Was lakonisch erscheint, muss umso
durchgeformter sein, wenn es denn gelten soll. So ist, das einfachste einfach zu sagen, das schwierigste
überhaupt.
    Janosch Vollraths neue Bilder sind das Unterfangen, sich solcherart zu reduzieren, sich zurückzunehmen
auf ein weniges, was in der Fläche klingt, Sie teilt, Ihr – ja durchaus – Wesenhaftigkeit  verleiht. Ohne großen
Farbenglanz, ohne virtuoses Prangen mit den technischen Mitteln die das Malen ihm zur Verfügung stellen
könnte, deren versierte Beherrschung er häufig genug unter Beweis stellte, und mit denen er sich einiges
Ansehen erworben hat.
Malerei in strahlenden Farben, deren unmittelbare Sinnlichkeit überwältigt. Ein Klangrausch, ein lustvolles
Überborden. Der handwerklichen Könnerschaft oder der formalen Durchdringung und Schlüssigkeit
entbehrten sie darum nie, ganz im Gegenteil. Sind bekenntnismäßig Feiern eines Schönheitssinnes, der in
den bildenden Künsten heute viel zu wenig Geltung findet.
Wie doch niemals unreflektiertes Klischee. Eher ein dezidiertes Dennoch gegen eine Kultur, der das Schöne
an sich verdächtig erscheint. Und sie entstammen, wie die Neuen entstehen, aus der Notwendigkeit sie zu
schaffen vor allem und allein.
Wer dieser folgt, dem kann Akklamation nie der Anlass sein, der wird das Unvermutete mit vollem Risiko
wagen müssen.
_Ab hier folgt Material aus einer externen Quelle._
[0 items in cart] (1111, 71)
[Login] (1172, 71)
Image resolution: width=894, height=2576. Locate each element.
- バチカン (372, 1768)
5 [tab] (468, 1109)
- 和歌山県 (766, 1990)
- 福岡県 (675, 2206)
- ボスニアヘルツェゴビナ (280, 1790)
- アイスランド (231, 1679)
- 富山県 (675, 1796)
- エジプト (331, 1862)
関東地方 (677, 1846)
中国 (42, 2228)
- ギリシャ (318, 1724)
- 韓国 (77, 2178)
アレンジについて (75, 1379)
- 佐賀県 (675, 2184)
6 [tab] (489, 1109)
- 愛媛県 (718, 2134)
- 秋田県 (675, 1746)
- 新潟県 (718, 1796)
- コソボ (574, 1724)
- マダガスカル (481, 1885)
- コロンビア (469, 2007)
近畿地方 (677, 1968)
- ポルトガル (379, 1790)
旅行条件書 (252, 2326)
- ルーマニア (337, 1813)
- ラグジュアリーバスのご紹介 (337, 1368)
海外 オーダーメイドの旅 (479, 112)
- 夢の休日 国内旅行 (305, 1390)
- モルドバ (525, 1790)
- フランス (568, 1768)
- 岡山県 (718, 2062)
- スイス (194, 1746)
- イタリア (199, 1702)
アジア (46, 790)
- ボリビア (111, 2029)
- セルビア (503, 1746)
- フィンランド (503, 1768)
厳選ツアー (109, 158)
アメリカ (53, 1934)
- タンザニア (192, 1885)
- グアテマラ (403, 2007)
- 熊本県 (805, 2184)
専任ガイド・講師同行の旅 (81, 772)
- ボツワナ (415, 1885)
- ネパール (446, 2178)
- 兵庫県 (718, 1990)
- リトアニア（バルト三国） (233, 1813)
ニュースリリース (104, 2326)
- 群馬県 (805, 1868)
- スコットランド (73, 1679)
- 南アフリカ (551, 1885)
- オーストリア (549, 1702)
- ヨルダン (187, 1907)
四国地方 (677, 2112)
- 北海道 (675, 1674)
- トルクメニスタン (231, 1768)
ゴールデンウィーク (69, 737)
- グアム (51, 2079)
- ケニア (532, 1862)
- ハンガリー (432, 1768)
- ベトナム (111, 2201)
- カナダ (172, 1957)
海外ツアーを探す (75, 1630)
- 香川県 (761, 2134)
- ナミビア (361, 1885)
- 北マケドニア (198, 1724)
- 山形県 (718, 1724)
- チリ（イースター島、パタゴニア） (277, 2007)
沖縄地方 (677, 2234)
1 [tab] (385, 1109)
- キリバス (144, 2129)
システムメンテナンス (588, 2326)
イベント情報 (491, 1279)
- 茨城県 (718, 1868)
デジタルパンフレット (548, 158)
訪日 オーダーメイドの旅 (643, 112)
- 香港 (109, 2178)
Und sind nicht zuletzt die hier allesamt Ausdruck eines Lebensweges, der alles andere als
Zielgerade immer aufs neue den Verwerfungen des Suchens und des Angehens gegen Wiederstände
unterworfen war.
    Von Herkunft Plastiker und Maler und in beiden Ausgebildet, hat die Malerei für Ihn doch die stärkste
Anziehung, ihr ist er schließlich allem zum Trotz gefolgt und in dem, was seine Arbeit ausmacht, sich selber
immer treu geblieben.
Der erweiterte Horizont aber prägt sich durchaus in die Werke ein. Sei es in der Farbigen Gefasstheit nicht
weniger Skulpturen, sei es das schmuckhafte Element der Malerei. Und bis zu den sterilen Idealen der
Neusachlichen galten Ornament. Dekor und Schmuck ja keinesfalls als belastet oder diskreditiert. Liegt doch
im Dekorieren die Doppeldeutung des Auszeichnens selbst enthalten. Und schmückt man nicht, was einem
teuer ist und wert?
Ornamentale, dekorative Züge, sind in den Rapporten und Wiederholungen der Elemente und Rhythmen, den
Geometrien, der Verwendung von Blattgold als Farbe auf der Leinwand, dem Glanz der reinen Farben als
wären sie Emaille, in der Festlichkeit ihres Charakters.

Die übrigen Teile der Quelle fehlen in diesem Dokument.